■ The data:
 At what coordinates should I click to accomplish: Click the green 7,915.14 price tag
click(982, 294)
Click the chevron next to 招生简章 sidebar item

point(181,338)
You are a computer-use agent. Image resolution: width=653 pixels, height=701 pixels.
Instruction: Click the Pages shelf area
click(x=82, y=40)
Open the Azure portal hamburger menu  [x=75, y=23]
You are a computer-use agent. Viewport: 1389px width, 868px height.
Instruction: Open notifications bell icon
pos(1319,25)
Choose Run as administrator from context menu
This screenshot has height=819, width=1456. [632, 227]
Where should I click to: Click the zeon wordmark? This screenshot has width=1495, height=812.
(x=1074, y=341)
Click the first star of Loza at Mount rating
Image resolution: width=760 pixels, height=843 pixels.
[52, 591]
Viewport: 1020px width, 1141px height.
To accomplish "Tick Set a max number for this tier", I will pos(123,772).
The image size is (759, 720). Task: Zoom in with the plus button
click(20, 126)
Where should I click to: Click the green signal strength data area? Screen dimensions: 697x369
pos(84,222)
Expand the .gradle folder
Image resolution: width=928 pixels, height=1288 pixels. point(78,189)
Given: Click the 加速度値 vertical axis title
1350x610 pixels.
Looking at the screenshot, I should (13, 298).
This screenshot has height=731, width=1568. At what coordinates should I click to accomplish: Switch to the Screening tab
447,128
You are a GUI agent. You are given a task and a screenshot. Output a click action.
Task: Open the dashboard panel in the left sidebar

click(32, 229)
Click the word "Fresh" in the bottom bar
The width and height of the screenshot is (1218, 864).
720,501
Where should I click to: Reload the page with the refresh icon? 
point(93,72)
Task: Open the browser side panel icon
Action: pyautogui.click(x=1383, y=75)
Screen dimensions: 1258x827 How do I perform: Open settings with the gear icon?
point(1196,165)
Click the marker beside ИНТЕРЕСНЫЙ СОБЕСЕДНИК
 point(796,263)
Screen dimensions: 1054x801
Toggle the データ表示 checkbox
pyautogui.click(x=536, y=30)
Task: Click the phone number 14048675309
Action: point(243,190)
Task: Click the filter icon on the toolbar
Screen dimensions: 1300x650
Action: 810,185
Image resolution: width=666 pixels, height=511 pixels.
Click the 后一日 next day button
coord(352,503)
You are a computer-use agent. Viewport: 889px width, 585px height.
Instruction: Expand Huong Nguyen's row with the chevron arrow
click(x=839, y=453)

■ Given request: Rewrite every one of the rows above, putting "Command" in place of "Instruction" wherever it occurs and leaving everything else as it is.

■ Complete answer:
 At what coordinates should I click to accomplish: Click the green 7,915.14 price tag
click(982, 294)
Click the chevron next to 招生简章 sidebar item

point(181,338)
You are a computer-use agent. Image resolution: width=653 pixels, height=701 pixels.
Command: Click the Pages shelf area
click(x=82, y=40)
Open the Azure portal hamburger menu  [x=75, y=23]
You are a computer-use agent. Viewport: 1389px width, 868px height.
Command: Open notifications bell icon
pos(1319,25)
Choose Run as administrator from context menu
This screenshot has height=819, width=1456. [632, 227]
Where should I click to: Click the zeon wordmark? This screenshot has width=1495, height=812.
(x=1074, y=341)
Click the first star of Loza at Mount rating
Image resolution: width=760 pixels, height=843 pixels.
[52, 591]
Viewport: 1020px width, 1141px height.
To accomplish "Tick Set a max number for this tier", I will pos(123,772).
The image size is (759, 720). Task: Zoom in with the plus button
click(20, 126)
Where should I click to: Click the green signal strength data area? Screen dimensions: 697x369
pos(84,222)
Expand the .gradle folder
Image resolution: width=928 pixels, height=1288 pixels. point(78,189)
Given: Click the 加速度値 vertical axis title
1350x610 pixels.
Looking at the screenshot, I should (13, 298).
This screenshot has height=731, width=1568. At what coordinates should I click to accomplish: Switch to the Screening tab
447,128
You are a GUI agent. You are given a task and a screenshot. Output a click action.
Task: Open the dashboard panel in the left sidebar

click(32, 229)
Click the word "Fresh" in the bottom bar
The width and height of the screenshot is (1218, 864).
720,501
Where should I click to: Reload the page with the refresh icon? 
point(93,72)
Task: Open the browser side panel icon
Action: pyautogui.click(x=1383, y=75)
Screen dimensions: 1258x827 How do I perform: Open settings with the gear icon?
point(1196,165)
Click the marker beside ИНТЕРЕСНЫЙ СОБЕСЕДНИК
 point(796,263)
Screen dimensions: 1054x801
Toggle the データ表示 checkbox
pyautogui.click(x=536, y=30)
Task: Click the phone number 14048675309
Action: point(243,190)
Task: Click the filter icon on the toolbar
Screen dimensions: 1300x650
Action: 810,185
Image resolution: width=666 pixels, height=511 pixels.
Click the 后一日 next day button
coord(352,503)
You are a computer-use agent. Viewport: 889px width, 585px height.
Command: Expand Huong Nguyen's row with the chevron arrow
click(x=839, y=453)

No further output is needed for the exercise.